L'avant-dernier épisode de WandaVision, disponible depuis ce 26 février sur Disney+, était très différent des précédents dans son approche. Attention, spoilers.

Impossible de ne pas sentir nos yeux s’embuer à bien des moments dans ce huitième et avant-dernier épisode de WandaVision, sur Disney+. Fidèle à son écriture décidément de haut vol, la série nous emmène dans le passé de Wanda pour livrer ce qui est peut-être la leçon centrale de cette œuvre Marvel. L’épisode parachève aussi de nous montrer le talent d’Elisabeth Olsen dans son interprétation de l’héroïne.

La suite de cet article contient des spoilers jusqu’à l’épisode 8 de WandaVision.

Spoilers sur WandaVision. // Source : Disney+

Le HEX est l’allégorie d’un deuil impossible

Il y avait bien des théories sur les origines du HEX, la réalité modifiée dans laquelle Westview est plongée. Le dernier épisode introduisait même une réponse qui paraissait si évidente : la présence du Darkhold, un puissant grimoire capable de modifier la réalité. L’épisode 8 a balayé les théories les plus complexes, et ce, magistralement, en offrant la réponse la plus simple, mais aussi la plus belle.

Bien qu’Agatha Harkness soit à l’origine de nombreux phénomènes bizarres survenus au cours des épisodes, la réalité réécrite de Westview a été créée par Wanda elle-même. Et ce, sans intervention extérieure, ni grand plan cosmique tiré par les cheveux, ni manipulations d’une autre sorcière ; et sans objet magique autre que sa propre puissance. En lieu et place de toutes ces justifications, un pur cri de détresse contenant toute sa peine. L’origine du HEX n’est autre que le résultat du deuil impossible de Wanda après la perte de Vision — car c’est l’énième deuil que l’héroïne ait eu à surpasser dans sa vie après avoir perdu ses parents et son frère.

Wanda et Agatha Harkness. // Source : Marvel/Disney+

Scène après scène, en nous montrant les moments les plus tendres comme les plus tristes de la vie de Wanda, la série ne fait pas que remettre les émotions humaines au cœur du récit : celles-ci en sont sa raison d’être.

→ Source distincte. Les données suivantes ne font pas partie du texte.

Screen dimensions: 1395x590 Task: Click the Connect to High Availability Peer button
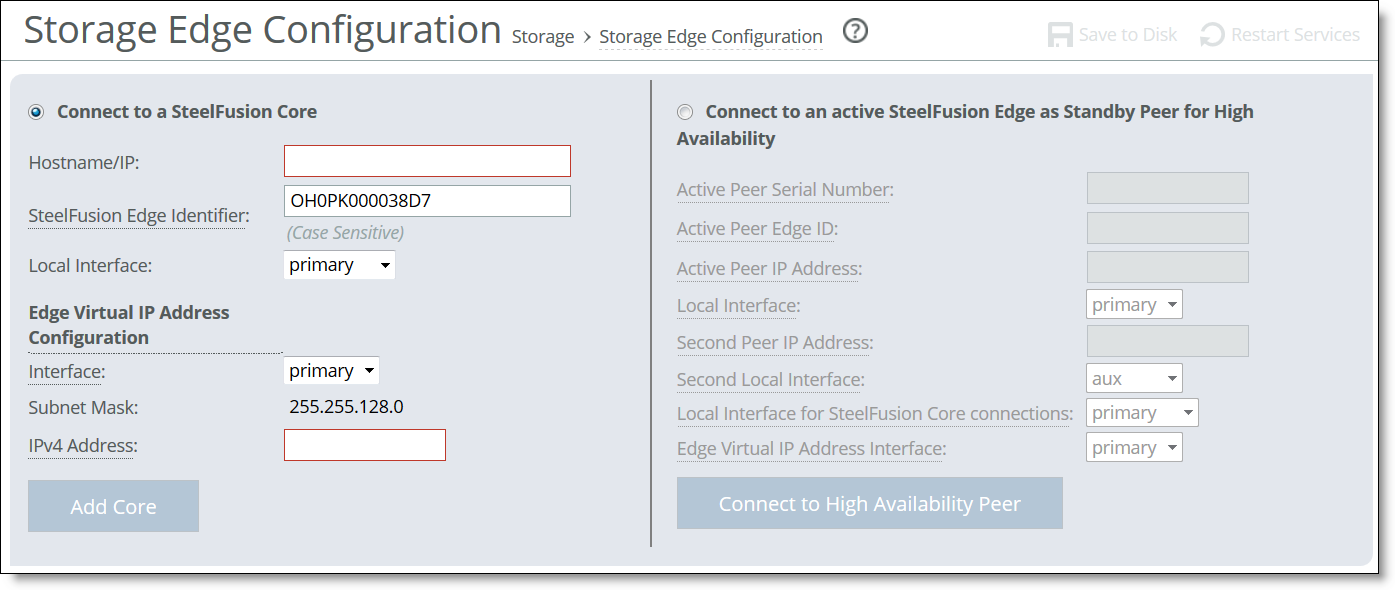(870, 503)
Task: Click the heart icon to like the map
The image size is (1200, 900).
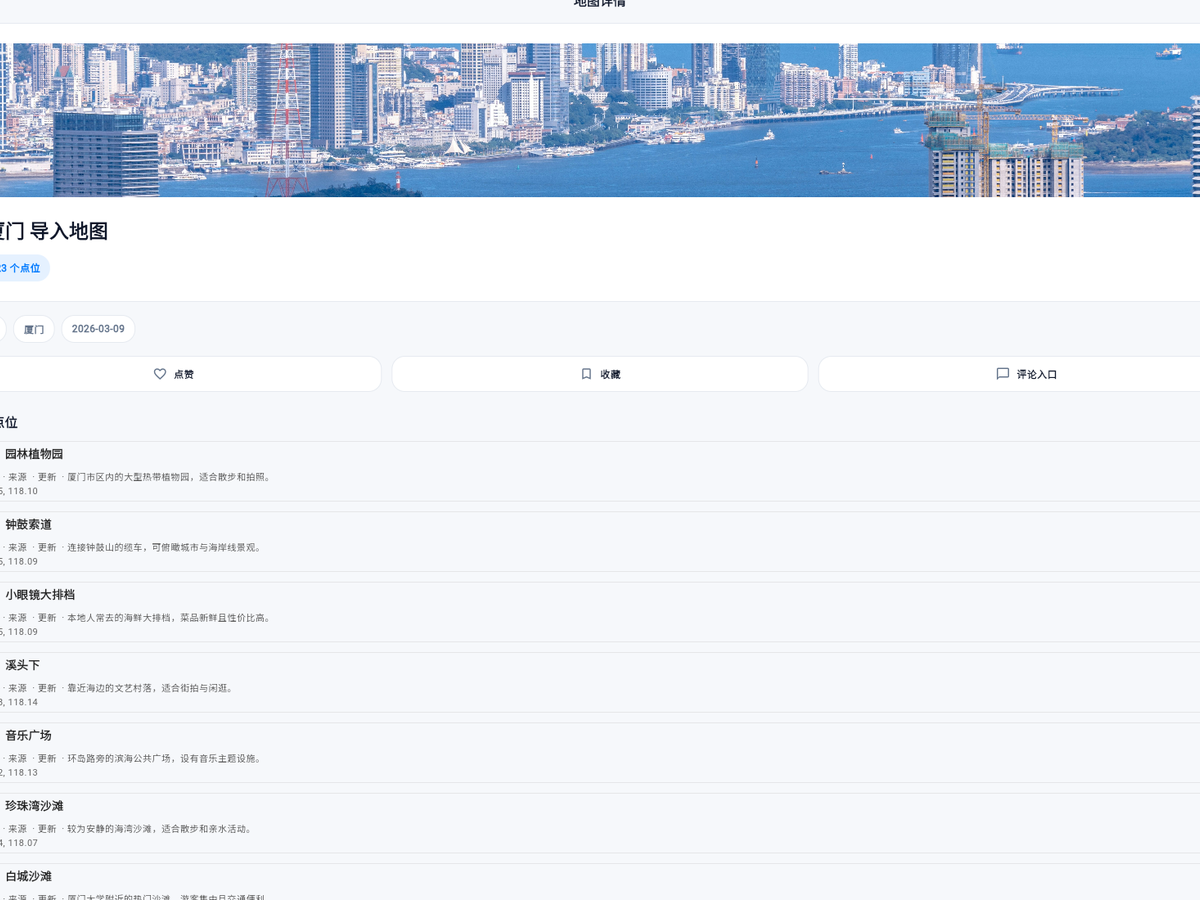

On comprend, grâce à ces séquences, que le HEX puise dans tous les instants de vie où Wanda s’est sentie en sécurité et entourée, aimée ; Westview n’est autre qu’un cocon rêvé où le deuil et la solitude n’existent pas. De toutes les clés qui ont été cherchées par les fans au fil de la saison, l’explication la plus importante était finalement sensible, non pas matérielle ou le fruit d’une complexe conspiration — à vrai dire, on l’a tous et toutes ressenti à plusieurs reprises, avant de nous laisser embarquer dans le labyrinthe merveilleux des énigmes posées par la série.

Si l’on attend avec impatience le dénouement, et qu’il reste quelques vides à combler, ce huitième épisode restera sans doute le plus marquant de WandaVision, puisqu’il porte en lui tout le sens psychologique de la série. La mythologie Marvel est ici le large cadre d’un récit profond, intimiste, sur la solitude et sur la vie après le deuil. Cette leçon de narration prouve à quel point l’imaginaire est un cheval de Troie scénaristique pour s’adresser à nous par allégories, tout en nous faisant passer un moment à la fois agréable et spectaculaire.